Les innovations fondées sur la science ont en effet le potentiel avéré de devenir des entreprises extrêmement prospères qui changent véritablement le monde - ainsi que l'avenir de ceux qui ont investi en elles dès le début.

Un avenir quantique souverain pour l’Europe ? 

C’est d’ailleurs à la science que s’est associé IQM, le plus important constructeur d’ordinateurs quantiques en Europe. Issue de l'université d'Aalto et du centre de recherche technique VTT de Finlande, la technologie de base d'IQM s'appuie sur des décennies de recherches menées par le laboratoire d'informatique et de dispositifs quantiques (QCD). La Finlande dispose d'une communauté de recherche active appelée InstituteQ, dont le VTT, l'université d'Aalto et l'université d'Helsinki sont les membres fondateurs, et du réseau BusinessQ, qui aide les entreprises à intégrer la technologie quantique dans leurs activités.

Photo : Samuli Pentti

Le consortium Q-Exa d'IQM vient d’être choisi pour intégrer un ordinateur quantique allemand dans un supercalculateur HPC de l'institut Leibniz et vient aussi de vendre un ordinateur quantique au VTT, le CNRS finlandais.
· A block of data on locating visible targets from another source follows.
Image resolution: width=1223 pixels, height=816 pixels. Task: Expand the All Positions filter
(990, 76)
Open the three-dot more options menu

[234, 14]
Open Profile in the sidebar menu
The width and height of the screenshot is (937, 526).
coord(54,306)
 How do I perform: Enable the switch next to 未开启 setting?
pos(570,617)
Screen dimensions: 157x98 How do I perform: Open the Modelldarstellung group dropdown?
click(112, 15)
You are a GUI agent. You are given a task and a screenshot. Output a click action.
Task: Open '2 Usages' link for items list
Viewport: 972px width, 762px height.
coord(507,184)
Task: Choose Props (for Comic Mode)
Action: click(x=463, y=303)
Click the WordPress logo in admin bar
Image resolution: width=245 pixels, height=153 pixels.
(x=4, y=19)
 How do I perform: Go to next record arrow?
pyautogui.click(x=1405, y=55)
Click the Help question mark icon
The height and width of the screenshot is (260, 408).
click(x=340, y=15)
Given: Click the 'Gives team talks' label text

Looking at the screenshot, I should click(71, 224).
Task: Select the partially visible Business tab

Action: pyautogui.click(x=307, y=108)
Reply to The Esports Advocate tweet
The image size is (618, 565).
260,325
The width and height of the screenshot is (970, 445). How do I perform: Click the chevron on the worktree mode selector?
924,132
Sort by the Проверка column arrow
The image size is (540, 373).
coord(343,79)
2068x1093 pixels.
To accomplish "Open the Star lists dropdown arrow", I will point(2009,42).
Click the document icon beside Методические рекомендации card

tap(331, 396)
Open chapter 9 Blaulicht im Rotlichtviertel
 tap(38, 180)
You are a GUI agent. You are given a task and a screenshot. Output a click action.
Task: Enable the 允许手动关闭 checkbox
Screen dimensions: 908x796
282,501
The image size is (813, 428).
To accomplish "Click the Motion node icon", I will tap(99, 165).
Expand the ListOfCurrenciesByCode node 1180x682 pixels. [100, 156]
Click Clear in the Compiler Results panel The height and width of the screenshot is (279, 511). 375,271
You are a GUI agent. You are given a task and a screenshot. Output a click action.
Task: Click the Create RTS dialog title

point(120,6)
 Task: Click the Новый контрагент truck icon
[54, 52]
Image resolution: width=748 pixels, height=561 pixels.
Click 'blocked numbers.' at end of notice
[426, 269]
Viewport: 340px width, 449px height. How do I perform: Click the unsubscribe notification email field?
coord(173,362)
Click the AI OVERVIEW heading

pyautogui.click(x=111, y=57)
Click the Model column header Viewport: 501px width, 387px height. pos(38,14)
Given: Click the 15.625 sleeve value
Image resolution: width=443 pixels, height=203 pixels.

Autant de pas dans la construction d’un écosystème quantique de gouvernance européenne face à la concurrence des États-Unis et de la Chine.

Pour IQM, l’avenir du quantique repose dans le cloud, l’objectif n’étant pas d’équiper dans un futur lointain les foyers d’un ordinateur quantique, mais plutôt de donner accès à cette puissance de calcul à tout un chacun par le cloud, un projet dans lequel le gouvernement finlandais vient d’investir 20 millions d'euros.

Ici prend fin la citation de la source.